Recognizing When You Need One
Most people who search for how to call out already know they need the day. But if you’re second-guessing yourself, certain patterns signal that pushing through will cost you more than pausing. Are you dragging yourself to work and struggling to start tasks? Have you lost patience with coworkers or clients in ways that feel out of character? Is it genuinely hard to focus, not just boring but cognitively difficult?
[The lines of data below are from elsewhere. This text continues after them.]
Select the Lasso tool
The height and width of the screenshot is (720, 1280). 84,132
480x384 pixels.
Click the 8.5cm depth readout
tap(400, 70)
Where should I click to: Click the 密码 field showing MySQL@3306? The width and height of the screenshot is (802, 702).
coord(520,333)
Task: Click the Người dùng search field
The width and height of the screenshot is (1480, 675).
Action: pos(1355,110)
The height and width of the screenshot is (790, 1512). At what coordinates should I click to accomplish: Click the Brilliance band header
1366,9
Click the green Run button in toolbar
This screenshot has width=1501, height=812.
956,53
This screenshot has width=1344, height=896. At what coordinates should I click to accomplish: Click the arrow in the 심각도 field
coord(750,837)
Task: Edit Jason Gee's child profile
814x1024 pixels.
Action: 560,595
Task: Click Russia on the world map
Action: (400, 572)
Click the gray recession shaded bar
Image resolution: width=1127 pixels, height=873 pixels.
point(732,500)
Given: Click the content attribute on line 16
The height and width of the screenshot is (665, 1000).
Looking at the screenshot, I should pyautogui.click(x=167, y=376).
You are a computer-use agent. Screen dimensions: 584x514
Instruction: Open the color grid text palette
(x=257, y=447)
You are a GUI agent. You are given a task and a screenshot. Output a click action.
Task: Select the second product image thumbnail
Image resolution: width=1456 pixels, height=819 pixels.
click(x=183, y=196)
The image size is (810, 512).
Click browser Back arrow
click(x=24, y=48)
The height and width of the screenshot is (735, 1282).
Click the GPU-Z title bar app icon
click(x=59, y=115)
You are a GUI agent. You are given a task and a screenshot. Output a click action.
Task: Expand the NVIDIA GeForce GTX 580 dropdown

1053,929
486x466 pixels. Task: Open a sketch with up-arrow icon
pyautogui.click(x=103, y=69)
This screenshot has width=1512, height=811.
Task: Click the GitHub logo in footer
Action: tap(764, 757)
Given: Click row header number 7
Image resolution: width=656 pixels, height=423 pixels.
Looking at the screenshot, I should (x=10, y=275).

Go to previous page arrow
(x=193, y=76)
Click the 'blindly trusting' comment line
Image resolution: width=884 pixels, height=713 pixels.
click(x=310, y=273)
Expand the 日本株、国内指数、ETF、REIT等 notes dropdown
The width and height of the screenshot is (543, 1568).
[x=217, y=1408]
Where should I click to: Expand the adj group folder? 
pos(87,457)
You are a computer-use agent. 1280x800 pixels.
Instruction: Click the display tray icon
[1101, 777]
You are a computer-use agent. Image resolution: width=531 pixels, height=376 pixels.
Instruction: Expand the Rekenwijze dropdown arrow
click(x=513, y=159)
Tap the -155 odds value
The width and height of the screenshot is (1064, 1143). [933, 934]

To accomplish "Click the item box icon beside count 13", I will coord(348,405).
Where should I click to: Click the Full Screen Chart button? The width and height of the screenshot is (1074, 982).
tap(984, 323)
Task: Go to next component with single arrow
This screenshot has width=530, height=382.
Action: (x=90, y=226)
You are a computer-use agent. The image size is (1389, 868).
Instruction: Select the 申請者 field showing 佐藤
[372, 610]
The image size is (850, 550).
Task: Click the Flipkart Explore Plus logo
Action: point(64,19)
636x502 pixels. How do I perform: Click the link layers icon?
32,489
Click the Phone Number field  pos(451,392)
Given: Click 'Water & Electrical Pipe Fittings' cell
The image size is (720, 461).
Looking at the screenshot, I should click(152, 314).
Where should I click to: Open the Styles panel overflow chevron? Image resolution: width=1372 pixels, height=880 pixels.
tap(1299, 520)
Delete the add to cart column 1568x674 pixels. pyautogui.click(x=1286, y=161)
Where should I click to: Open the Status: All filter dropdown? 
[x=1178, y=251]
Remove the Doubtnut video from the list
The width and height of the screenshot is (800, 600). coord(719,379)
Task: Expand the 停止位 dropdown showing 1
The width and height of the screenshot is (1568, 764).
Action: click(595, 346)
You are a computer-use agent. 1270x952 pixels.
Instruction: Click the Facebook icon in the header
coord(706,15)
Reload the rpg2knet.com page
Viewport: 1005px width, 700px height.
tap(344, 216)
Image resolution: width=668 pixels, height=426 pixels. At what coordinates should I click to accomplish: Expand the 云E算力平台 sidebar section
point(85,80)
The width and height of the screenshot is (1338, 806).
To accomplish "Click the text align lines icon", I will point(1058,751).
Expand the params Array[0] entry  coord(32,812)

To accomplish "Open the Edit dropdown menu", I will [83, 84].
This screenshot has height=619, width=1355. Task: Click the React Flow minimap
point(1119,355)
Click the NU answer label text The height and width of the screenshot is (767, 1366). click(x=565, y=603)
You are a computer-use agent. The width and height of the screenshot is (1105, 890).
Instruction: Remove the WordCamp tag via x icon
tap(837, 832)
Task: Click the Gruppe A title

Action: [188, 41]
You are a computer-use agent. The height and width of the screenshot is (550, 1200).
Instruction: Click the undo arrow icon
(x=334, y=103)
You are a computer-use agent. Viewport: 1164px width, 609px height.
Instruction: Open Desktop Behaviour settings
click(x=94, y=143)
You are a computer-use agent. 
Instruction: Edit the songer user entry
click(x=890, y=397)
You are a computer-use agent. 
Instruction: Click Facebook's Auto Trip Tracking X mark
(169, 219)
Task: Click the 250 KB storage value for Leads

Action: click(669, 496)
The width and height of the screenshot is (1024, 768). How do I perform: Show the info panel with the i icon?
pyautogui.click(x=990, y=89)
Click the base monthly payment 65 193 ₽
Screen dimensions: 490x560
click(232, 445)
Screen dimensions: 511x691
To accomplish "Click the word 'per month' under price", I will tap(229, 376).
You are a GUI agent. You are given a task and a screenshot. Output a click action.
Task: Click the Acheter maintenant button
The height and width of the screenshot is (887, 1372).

Physical signs matter too. Unexplained headaches, stomach problems, disrupted sleep, and feeling physically drained without a clear medical cause are all ways your body registers emotional overload. If you’ve started numbing with food, alcohol, or scrolling just to get through the evening, that’s another clear signal. The point of a mental health day is to interrupt the cycle before it becomes a longer problem, not to wait until you’re in crisis.
Timing and Logistics
Notify your manager as early as possible, ideally before your shift starts or at the beginning of the workday. The same window you’d use for a stomach bug applies here. If your company has a formal call-out system (an HR portal, a specific phone number), use it the same way you would for any other sick day. Text or email is fine if that’s how your team normally communicates absences.
Before you sign off, handle the basics quickly: flag any urgent deadlines, set an out-of-office reply if needed, and let a teammate know if something time-sensitive needs coverage. This isn’t about earning permission to rest. It’s about making the day genuinely restorative instead of spending it anxious about loose ends.
If You Work Remotely
Taking a mental health day when your office is also your living room requires deliberate separation. The temptation to “just check one email” can erode the entire purpose of the day. Close your laptop, silence work notifications, and physically step away from your workspace.
Research on remote work well-being suggests creating clear transitions helps your brain register the shift. Change out of whatever you’d normally wear while working. Step outside, even briefly, at the start of your day off. These small rituals create a boundary that remote work otherwise blurs. The goal is to be fully off, not half-working from the couch, which leaves you neither rested nor productive.
Making the Day Actually Count
A mental health day isn’t just a day off. It’s a reset, and how you spend it matters. Lying in bed doom-scrolling for eight hours might feel like rest in the moment, but it rarely leaves you feeling better. Instead, aim for a mix of genuine rest and low-effort activities that recharge you: sleep in if you need to, go for a walk, cook a meal you enjoy, spend time outside, or do something creative with no stakes attached. The bar is low. You’re not trying to solve your burnout in a day. You’re trying to break the momentum of exhaustion.
Avoid using the day to run errands, clean the house, or catch up on personal admin. Those things are productive, but they don’t address the mental load that made you need the day in the first place. Protect the hours for activities that feel restorative rather than obligatory.
When One Day Isn’t Enough
A single mental health day works well for acute stress, a rough week, a bad night, or the kind of emotional fatigue that sleep and stillness can meaningfully dent. If you’re taking mental health days frequently, or if one day off barely makes a difference, that’s a signal of something deeper than a bad week.
Persistent feelings of emptiness, ongoing loss of motivation, or the sense that your work has no value are hallmarks of burnout, which doesn’t resolve with a day off. At that point, the mental health day was the right first step, but it points toward bigger changes: a conversation with a therapist, a serious look at your workload, or an honest assessment of whether the job itself is sustainable. The day off buys you the clarity to figure out which of those comes next.